The Fairtrade Foundation and Fairtrade Africa have announced that they will collaborate on an initiative aimed at empowering female coffee farmers in Kenya.
The three-year project, called ‘Growing women in coffee’, will look to address the low levels of land and coffee bush ownership amongst female Kenyan farmers by developing an asset-transfer programme, similar to previously successful schemes. Key assets in the production of coffee in Kenya, the Fairtrade Foundation says, are usually held by men.
The Fairtrade Foundation will work closely with the coffee union that represents the farmers to develop and market a brand of coffee within Kenya labelled Women’s Coffee.

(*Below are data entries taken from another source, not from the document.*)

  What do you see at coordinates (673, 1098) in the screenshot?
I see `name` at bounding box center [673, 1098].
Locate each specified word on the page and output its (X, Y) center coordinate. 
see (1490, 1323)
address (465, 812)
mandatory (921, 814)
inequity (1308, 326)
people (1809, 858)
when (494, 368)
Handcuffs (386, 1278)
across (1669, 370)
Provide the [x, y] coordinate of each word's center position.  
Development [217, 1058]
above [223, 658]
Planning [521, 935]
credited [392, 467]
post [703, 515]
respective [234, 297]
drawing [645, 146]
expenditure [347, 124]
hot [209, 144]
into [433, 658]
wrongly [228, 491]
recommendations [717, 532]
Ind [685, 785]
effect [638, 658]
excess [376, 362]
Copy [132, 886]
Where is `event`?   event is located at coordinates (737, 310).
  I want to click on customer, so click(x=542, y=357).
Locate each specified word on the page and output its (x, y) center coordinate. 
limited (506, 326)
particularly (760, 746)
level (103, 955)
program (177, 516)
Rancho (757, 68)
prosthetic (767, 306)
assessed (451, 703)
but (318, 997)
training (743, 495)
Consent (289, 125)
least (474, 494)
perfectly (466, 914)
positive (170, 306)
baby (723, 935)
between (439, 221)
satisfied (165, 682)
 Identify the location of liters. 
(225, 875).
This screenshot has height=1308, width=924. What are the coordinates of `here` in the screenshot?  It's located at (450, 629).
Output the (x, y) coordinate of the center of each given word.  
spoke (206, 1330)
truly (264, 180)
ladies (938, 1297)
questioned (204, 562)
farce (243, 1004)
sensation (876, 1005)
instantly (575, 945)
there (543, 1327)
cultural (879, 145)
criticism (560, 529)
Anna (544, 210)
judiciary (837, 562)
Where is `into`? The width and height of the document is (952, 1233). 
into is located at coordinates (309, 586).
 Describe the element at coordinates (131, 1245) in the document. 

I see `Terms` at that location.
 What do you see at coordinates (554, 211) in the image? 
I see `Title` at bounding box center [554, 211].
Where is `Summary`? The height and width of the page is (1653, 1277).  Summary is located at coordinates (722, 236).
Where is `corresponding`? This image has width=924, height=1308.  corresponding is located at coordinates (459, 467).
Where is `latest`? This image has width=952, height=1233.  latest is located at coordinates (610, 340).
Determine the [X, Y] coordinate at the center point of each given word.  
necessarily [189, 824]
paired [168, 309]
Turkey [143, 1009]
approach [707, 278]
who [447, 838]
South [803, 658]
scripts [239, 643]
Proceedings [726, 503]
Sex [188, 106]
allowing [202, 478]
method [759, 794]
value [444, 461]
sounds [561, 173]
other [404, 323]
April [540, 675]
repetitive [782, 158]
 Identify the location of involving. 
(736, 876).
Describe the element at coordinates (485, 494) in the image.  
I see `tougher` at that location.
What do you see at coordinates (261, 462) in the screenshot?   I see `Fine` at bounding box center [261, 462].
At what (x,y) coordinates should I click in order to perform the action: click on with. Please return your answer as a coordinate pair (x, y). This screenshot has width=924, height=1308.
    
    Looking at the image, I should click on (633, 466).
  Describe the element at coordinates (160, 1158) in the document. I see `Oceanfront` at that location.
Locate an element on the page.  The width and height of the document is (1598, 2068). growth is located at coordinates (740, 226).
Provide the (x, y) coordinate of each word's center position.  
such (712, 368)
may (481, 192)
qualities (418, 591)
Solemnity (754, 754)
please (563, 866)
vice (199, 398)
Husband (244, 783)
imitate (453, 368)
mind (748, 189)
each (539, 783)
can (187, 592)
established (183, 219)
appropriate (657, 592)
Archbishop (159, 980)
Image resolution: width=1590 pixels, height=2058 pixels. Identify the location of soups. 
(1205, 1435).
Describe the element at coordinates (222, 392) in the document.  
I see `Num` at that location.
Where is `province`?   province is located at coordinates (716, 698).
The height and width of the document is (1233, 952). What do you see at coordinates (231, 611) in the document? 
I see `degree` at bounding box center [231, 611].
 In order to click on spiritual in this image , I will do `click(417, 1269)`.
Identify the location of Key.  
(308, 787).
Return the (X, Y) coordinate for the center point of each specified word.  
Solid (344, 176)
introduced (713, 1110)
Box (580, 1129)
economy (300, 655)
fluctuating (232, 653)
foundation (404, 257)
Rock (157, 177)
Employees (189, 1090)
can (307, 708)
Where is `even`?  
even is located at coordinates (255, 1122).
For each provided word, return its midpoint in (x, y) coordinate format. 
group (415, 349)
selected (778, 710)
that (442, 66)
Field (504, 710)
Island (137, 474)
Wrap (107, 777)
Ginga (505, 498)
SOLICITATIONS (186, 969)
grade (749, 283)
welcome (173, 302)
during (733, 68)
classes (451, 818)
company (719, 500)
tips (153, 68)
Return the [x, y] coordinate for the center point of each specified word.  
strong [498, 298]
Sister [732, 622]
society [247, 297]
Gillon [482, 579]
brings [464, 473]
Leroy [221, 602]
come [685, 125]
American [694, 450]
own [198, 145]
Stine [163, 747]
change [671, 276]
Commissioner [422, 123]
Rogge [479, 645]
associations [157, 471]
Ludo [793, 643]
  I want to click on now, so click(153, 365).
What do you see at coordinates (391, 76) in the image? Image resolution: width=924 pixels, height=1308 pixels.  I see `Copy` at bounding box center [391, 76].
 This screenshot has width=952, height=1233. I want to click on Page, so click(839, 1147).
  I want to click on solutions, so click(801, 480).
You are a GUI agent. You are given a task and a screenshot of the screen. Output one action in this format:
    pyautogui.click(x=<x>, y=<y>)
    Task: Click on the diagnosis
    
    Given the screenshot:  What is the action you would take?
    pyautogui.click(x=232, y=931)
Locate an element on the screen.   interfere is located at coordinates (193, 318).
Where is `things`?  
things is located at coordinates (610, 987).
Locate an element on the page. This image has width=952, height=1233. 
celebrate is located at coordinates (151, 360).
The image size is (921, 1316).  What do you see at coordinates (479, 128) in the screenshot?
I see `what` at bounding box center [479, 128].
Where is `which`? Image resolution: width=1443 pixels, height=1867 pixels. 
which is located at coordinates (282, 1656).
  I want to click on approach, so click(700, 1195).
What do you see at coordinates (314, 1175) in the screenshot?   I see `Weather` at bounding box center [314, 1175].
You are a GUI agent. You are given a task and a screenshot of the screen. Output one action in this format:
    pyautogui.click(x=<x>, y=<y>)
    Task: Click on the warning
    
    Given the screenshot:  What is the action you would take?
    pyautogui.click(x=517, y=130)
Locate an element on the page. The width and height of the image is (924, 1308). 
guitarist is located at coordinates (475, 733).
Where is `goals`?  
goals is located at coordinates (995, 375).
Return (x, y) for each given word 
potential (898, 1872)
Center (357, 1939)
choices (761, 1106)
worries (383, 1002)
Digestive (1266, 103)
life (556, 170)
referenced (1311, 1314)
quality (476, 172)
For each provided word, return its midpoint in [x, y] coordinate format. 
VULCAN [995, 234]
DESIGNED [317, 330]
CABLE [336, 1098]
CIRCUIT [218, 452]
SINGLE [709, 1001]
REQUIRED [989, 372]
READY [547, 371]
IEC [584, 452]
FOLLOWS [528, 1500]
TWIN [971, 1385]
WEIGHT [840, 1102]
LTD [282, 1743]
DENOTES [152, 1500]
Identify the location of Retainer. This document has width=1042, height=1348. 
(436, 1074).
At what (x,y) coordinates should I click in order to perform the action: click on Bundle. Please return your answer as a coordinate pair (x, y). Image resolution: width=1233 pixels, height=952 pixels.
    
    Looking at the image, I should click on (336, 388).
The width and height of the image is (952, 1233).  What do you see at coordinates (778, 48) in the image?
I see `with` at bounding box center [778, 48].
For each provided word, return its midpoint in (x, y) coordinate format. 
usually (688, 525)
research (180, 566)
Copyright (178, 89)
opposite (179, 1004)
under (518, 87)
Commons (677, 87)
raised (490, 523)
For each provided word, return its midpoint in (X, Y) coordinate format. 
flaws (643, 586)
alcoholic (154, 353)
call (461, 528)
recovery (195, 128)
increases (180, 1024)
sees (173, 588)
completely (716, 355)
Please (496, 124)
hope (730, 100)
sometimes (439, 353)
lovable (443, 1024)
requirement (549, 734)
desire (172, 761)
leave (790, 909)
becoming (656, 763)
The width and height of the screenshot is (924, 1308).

The foundation will also provide ‘green energy’ biogas units and instruction on good agricultural practices to three hundred women who have already benefitted from an asset-transfer programme near Kericho, Western Kenya.
The project has been enabled by a grant of more than £389,000 from the Big Lottery Fund, which distributes National Lottery revenue to community projects and good causes, as well as further funding from the government of Guernsey’s overseas aid commission.
David Finlay, the Fairtrade Foundation’s fundraising manager, said: “We are looking forward to working with Fairtrade Africa on this project, which will directly empower hundreds of women farmers and has the potential to benefit thousands more. By working with the women in these co-operatives to roast, grind, package and sell their beans as ‘women’s coffee’, we hope they will be able to increase the amount they sell on Fairtrade terms, which will bring benefits for their whole community”.